Tonight marks the end of London 2012 – and perhaps the start of something else.

I don’t want to overestimate the shift that’s happened, because the disabled community is still facing £2.7b reduction in Disability Living Allowance, and disabled people are over twice as likely to be unemployed at the able-bodied. But something important has changed.

Firstly, we’ve all had a chance to have an extended look at a group of (highly talented and dedicated) disabled people, on our TV screens and draped brilliantly over billboards and buildings. It sounds crass, but you can’t underestimate how valuable this is. Usually, we avert our eyes when we see people who look different. Children are told not to stare, not to ask questions and we drag our eyes away from anything that looks physically unusual. But really, all we’re doing is ensuring that all the different people stay different. They are made ‘other’, and they’re alienated, becoming less human because we don’t include them: we avert our gaze. Looking – and I mean really looking – at a body affected by cerebral palsy or chopped and reformed by illness or accident allows us to see the whole person. By seeing someone, we allow them to be human.

I’m not suggesting we all start a stare-off in the street, because that would be rude, but I’m just saying it’s been really good for us as a population to properly look at these people in their bodies rather than feeling shocked and ignoring them because we don’t know how to manage our own feelings about their bodies.

I’ve got a couple of vested interests in this subject. My dad became a wheelchair user in his 40s thanks to a neurological disorder that effectively stopped his limbs working. He continued working despite regular major surgery and an irresistible physical decline, using his intelligence and natural charm to make people see beyond his disability. Anyone who’s worked or lived with a disabled person will probably have similar stories to tell – but most people don’t live or work with disabled people and haven’t had the chance to learn how to see the person first. The Paralympics have given everyone a chance to get to know a person whose body looks or works differently, and that’s a wonderful thing.

We’ve seen charming and humble Paralympians like Johnny Peacock or Josef Craig but we’ve also seen moody and stroppy athletes, like when Oscar Pistorius threw his toys out of the pram after the T44 100m. It’s incorrect and arrogant to assume that all disabled people are saints (I know from living with my dear departed dad that this is NOT TRUE) or that they deserve our sympathy or admiration. Disabled people are just people with extra challenges in their lives – or at least ones that are external and visible. We’ve all met people who look completely able-bodied but are more ‘disabled’ than the Paralympic athletes in terms of their ability to navigate life and get the best out of it. Some people are just disabled on the inside: I’m sure you can think of your own examples.

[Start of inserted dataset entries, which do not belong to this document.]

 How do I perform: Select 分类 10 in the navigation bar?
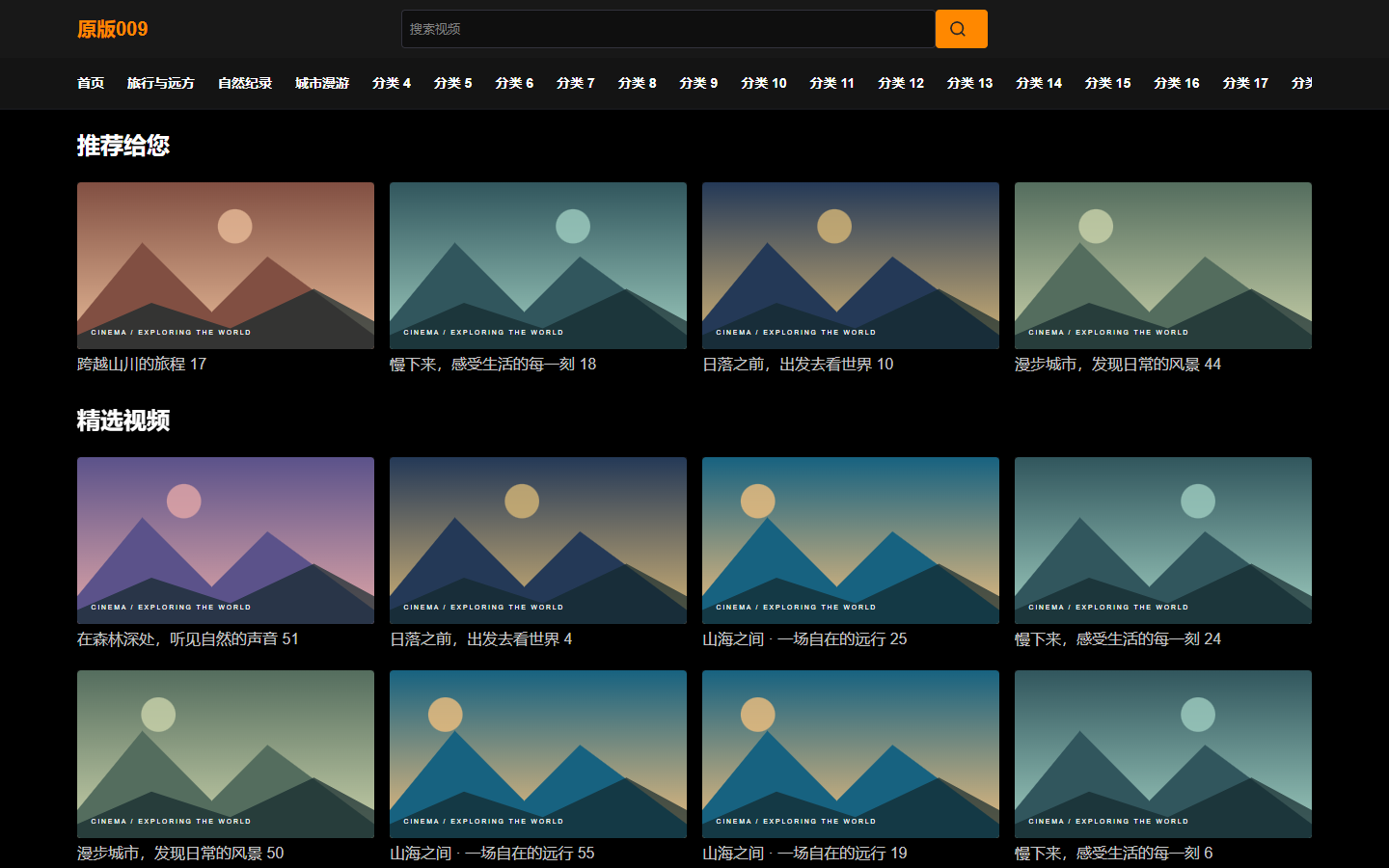click(x=764, y=83)
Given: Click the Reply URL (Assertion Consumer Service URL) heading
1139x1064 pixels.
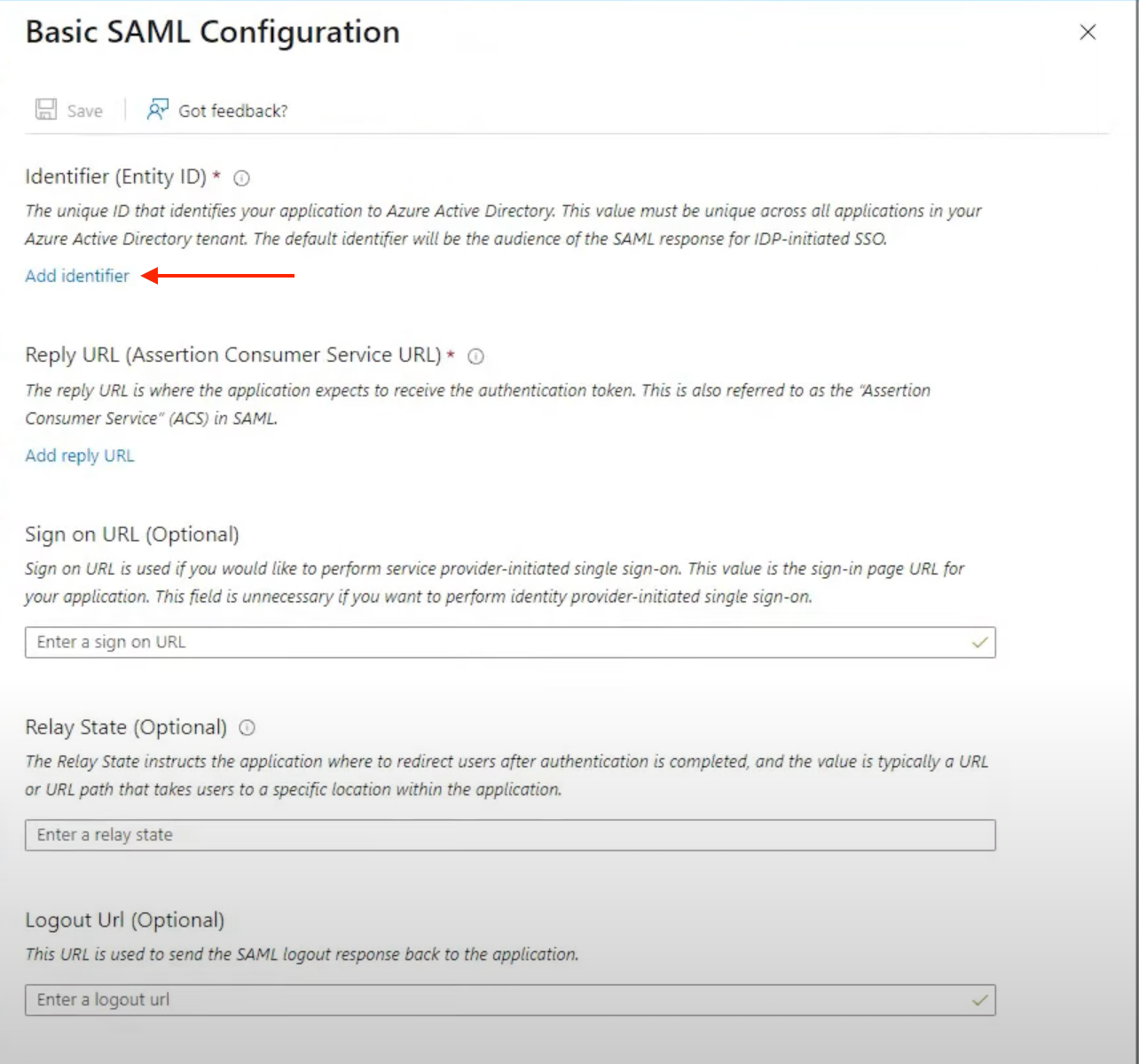Looking at the screenshot, I should 235,354.
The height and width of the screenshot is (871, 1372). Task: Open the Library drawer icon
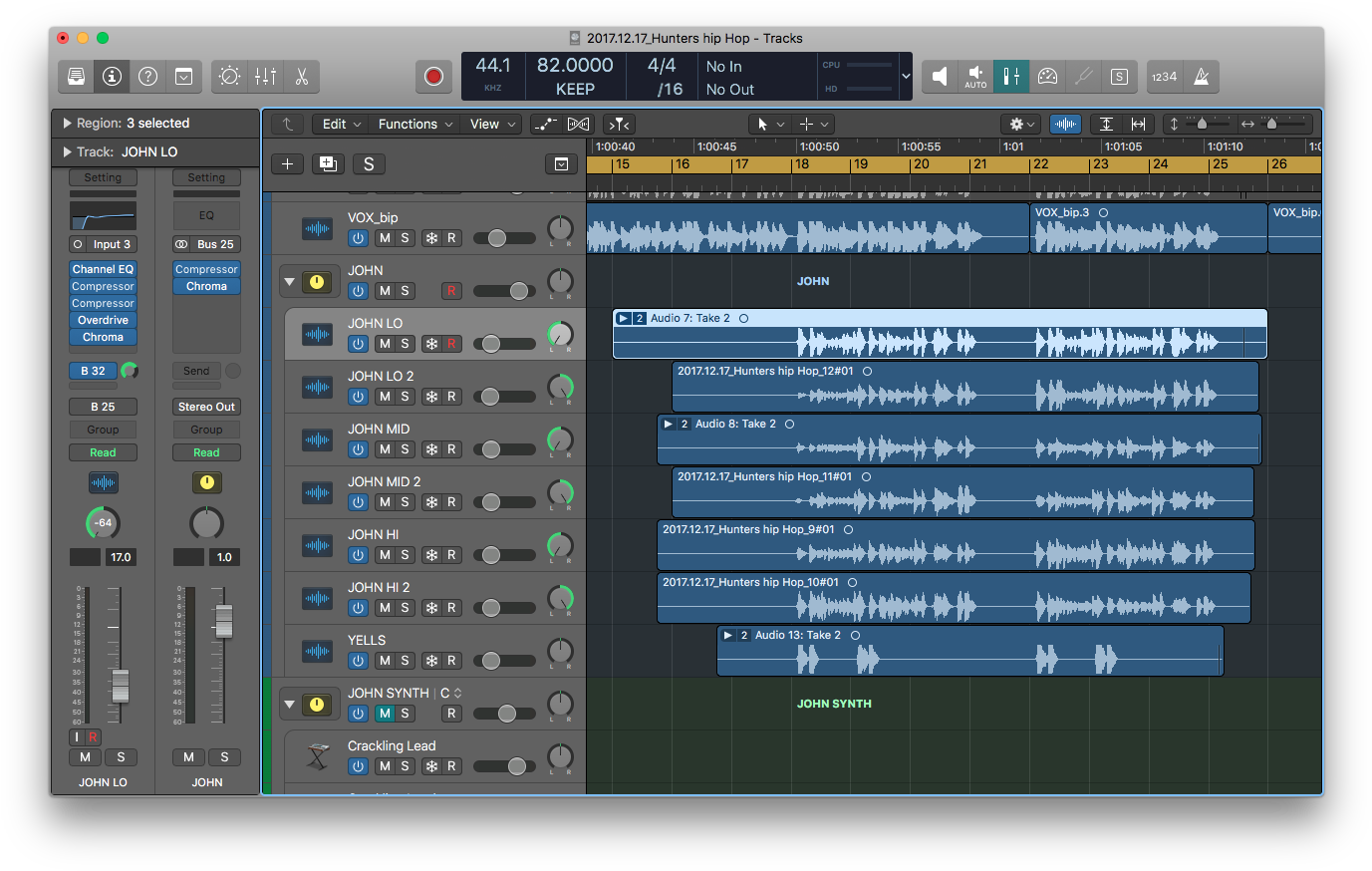[x=77, y=77]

I wonder if we’ll end up treating disability similarly to skin tone or ethnicity – something that you just wouldn’t comment on unless it was relevant: just another normal thing in our beautiful melting-pot of a country. This new Britain, which has been actively redefining itself over the past six weeks, as we’ve seen a brilliantly positive version of our reality, could be primed to be a much better place to be atypical.

I wonder, post-booing, whether George Osbourne and friends will realise that times have changed and the Britain that they’re marketing themselves to, the Britain they think will re-elect them regardless of the damage they do to ordinary people, might not exist any more.

Me, I’ll be glued to the screen for the closing ceremony, at the end of an Olympics that has felt like a gift. An expensive gift that we’ll be paying for ongoing, and a gift with contradictory and sometimes unpalatable edges (the snipers on the roof overlooking the entrance to the Olympic Park, Atos sponsoring the games). But a gift nonetheless, and one that I suspect will keep giving.